• [ACTIVITY]
There is a line below that contains "Viewport: 1341px width, 757px height.". Please reproduce it and all following lines exactly, through the final one.

[[ SOURCE RECORDS open ]]

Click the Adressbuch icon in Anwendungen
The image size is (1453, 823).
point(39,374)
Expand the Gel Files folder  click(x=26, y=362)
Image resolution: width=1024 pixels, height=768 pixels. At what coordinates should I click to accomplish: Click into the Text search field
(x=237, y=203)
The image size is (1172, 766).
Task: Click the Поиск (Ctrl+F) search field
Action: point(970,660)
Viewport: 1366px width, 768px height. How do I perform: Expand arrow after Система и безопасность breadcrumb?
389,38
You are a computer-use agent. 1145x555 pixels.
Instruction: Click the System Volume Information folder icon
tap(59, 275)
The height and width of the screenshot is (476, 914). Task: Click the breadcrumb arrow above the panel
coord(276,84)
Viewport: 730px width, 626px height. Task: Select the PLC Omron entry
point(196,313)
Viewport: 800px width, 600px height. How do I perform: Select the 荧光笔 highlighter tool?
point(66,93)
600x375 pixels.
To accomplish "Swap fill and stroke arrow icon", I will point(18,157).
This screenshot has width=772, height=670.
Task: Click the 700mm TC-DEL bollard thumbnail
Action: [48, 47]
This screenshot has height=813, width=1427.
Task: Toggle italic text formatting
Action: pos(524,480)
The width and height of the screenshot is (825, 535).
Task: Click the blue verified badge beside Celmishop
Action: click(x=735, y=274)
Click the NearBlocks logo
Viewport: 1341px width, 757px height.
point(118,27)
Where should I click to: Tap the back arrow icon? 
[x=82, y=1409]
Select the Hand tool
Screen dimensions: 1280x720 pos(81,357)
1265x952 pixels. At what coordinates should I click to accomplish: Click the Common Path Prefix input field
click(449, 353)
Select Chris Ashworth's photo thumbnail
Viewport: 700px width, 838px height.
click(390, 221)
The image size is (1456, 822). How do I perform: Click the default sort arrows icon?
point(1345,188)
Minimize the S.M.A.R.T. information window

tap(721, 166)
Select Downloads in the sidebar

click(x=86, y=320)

[[ SOURCE RECORDS closed ]]

• [THE ANSWER]
Viewport: 1341px width, 757px height.
point(118,27)
Where should I click to: Tap the back arrow icon? 
[x=82, y=1409]
Select the Hand tool
Screen dimensions: 1280x720 pos(81,357)
1265x952 pixels. At what coordinates should I click to accomplish: Click the Common Path Prefix input field
click(449, 353)
Select Chris Ashworth's photo thumbnail
Viewport: 700px width, 838px height.
click(390, 221)
The image size is (1456, 822). How do I perform: Click the default sort arrows icon?
point(1345,188)
Minimize the S.M.A.R.T. information window

tap(721, 166)
Select Downloads in the sidebar

click(x=86, y=320)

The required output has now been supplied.